4. Hand Quilters – Modern hand quilters practice the semi religious form of self flagellation by stitching everything with needle and thread. To appease the ancient gods of craftiness the hand quilter keeps sewing even when faced with a mean case of carpel tunnel, a bible bump and the beginning symptoms of arthritis.
5. Art Quilter – Art quilters use the craft of quilting as a form of self expression. Weird themes, imagery, colors and materials form the bases for the art quilters artistic voice. The art quilter is more interested in self expression than perfect stitches. Art quilters tend to not be able to match corners if their life depended on it.
6. Folk Art Quilter- Folk Art Quilters are very close to Art Quilters. What makes a Folk Art Quilter is simplistic expressive designs and the inability to make even stitches. Flaws are acceptable, they’re Folk Artists for goodness sakes.
7. Outsider Quilter - Have you have ever felt the urge to create a quilt out of tires and bubble gum? Then you know where Outsider Quilters are coming from. An Outsider Quilter often thinks like this, “Lets see, I don’t have any fabric, needles or thread to create a quilt with, but I wouldn’t want to use those materials anyways because I have a perfectly good jar of peanut butter and a whole bale of barbwire to work with.” Outsider Quilters are often unaware that other quilters don’t think of kitty litter as being a good batting.

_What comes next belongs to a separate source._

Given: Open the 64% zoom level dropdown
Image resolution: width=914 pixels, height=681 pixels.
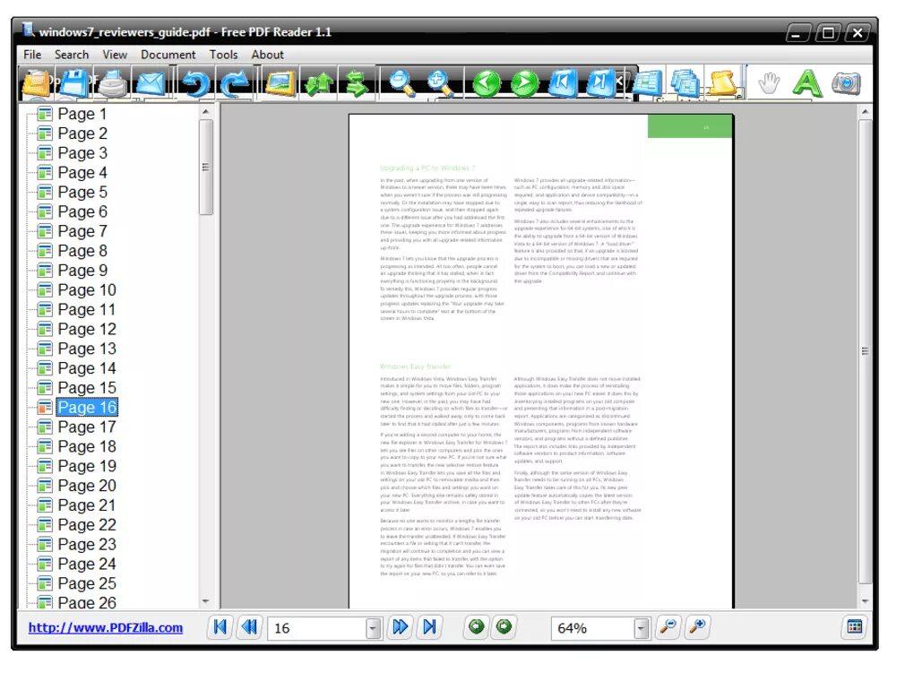Looking at the screenshot, I should (x=642, y=628).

8. Contemporary Avant Garde Quilter – Same as Outsider Quilter but with an education.
9. Visionary Quilter – Have you ever been quilting with a mouth full of M&M’s and sneezed, only to have the spray from your sneeze create a image on your quilt that looks like Jesus? If you have then you are a Visionary Quilt artist. You are also always under the distinct feeling that it’s not you that is guiding your quilting, but God.
Let’s face it, the lines of quilting types are often blurred. There are Hand Quilters that can match corners and might add a bit a tree bark to their quilts. There are Traditional Quilters that that will periodically use a machine to quilt their quilts. What’s great about quilting is the many techniques to explore, the appreciation of textiles (whether it’s fabric, wood, steel or otherwise), the concept of quilting, the room for play, experimenting and the fulfillment of the need to create.
I guess what I am trying to say is that all creation is great and if it makes you happy that’s all that counts.